Work to complete. Copy every line below precisely as it appears.

___ Exercise input ___

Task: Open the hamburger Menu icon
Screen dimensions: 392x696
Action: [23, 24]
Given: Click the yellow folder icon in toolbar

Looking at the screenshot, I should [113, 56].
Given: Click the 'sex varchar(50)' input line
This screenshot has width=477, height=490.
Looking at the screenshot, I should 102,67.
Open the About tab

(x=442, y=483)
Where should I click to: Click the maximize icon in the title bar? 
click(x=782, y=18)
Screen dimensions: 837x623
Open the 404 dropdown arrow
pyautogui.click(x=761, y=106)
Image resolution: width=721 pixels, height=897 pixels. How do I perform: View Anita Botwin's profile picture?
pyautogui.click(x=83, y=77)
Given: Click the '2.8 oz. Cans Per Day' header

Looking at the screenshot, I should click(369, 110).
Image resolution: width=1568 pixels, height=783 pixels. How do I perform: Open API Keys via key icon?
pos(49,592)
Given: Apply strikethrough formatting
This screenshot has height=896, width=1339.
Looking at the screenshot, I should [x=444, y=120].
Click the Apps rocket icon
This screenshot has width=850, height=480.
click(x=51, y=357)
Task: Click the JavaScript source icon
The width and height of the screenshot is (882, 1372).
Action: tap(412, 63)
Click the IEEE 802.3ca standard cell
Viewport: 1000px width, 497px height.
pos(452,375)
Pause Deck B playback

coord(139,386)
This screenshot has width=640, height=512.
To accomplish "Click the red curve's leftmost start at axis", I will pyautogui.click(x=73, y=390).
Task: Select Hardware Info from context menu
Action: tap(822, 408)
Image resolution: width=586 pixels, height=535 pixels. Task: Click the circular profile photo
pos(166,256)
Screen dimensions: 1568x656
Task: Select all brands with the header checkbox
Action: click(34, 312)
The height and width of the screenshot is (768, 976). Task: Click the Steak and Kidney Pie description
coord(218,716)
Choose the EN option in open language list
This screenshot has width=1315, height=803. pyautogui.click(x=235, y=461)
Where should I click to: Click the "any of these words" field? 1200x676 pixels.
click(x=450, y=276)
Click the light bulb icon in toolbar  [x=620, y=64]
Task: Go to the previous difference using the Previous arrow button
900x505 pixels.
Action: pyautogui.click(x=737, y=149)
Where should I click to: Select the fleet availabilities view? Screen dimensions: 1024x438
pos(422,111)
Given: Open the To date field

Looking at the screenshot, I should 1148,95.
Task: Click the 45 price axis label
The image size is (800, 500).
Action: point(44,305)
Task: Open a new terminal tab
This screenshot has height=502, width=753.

___

Exercise answer.
Task: Open the hamburger Menu icon
Screen dimensions: 392x696
Action: [23, 24]
Given: Click the yellow folder icon in toolbar

Looking at the screenshot, I should [113, 56].
Given: Click the 'sex varchar(50)' input line
This screenshot has width=477, height=490.
Looking at the screenshot, I should 102,67.
Open the About tab

(x=442, y=483)
Where should I click to: Click the maximize icon in the title bar? 
click(x=782, y=18)
Screen dimensions: 837x623
Open the 404 dropdown arrow
pyautogui.click(x=761, y=106)
Image resolution: width=721 pixels, height=897 pixels. How do I perform: View Anita Botwin's profile picture?
pyautogui.click(x=83, y=77)
Given: Click the '2.8 oz. Cans Per Day' header

Looking at the screenshot, I should click(369, 110).
Image resolution: width=1568 pixels, height=783 pixels. How do I perform: Open API Keys via key icon?
pos(49,592)
Given: Apply strikethrough formatting
This screenshot has height=896, width=1339.
Looking at the screenshot, I should [x=444, y=120].
Click the Apps rocket icon
This screenshot has width=850, height=480.
click(x=51, y=357)
Task: Click the JavaScript source icon
The width and height of the screenshot is (882, 1372).
Action: tap(412, 63)
Click the IEEE 802.3ca standard cell
Viewport: 1000px width, 497px height.
pos(452,375)
Pause Deck B playback

coord(139,386)
This screenshot has width=640, height=512.
To accomplish "Click the red curve's leftmost start at axis", I will pyautogui.click(x=73, y=390).
Task: Select Hardware Info from context menu
Action: tap(822, 408)
Image resolution: width=586 pixels, height=535 pixels. Task: Click the circular profile photo
pos(166,256)
Screen dimensions: 1568x656
Task: Select all brands with the header checkbox
Action: click(34, 312)
The height and width of the screenshot is (768, 976). Task: Click the Steak and Kidney Pie description
coord(218,716)
Choose the EN option in open language list
This screenshot has width=1315, height=803. pyautogui.click(x=235, y=461)
Where should I click to: Click the "any of these words" field? 1200x676 pixels.
click(x=450, y=276)
Click the light bulb icon in toolbar  [x=620, y=64]
Task: Go to the previous difference using the Previous arrow button
900x505 pixels.
Action: pyautogui.click(x=737, y=149)
Where should I click to: Select the fleet availabilities view? Screen dimensions: 1024x438
pos(422,111)
Given: Open the To date field

Looking at the screenshot, I should 1148,95.
Task: Click the 45 price axis label
The image size is (800, 500).
Action: point(44,305)
Task: Open a new terminal tab
This screenshot has height=502, width=753.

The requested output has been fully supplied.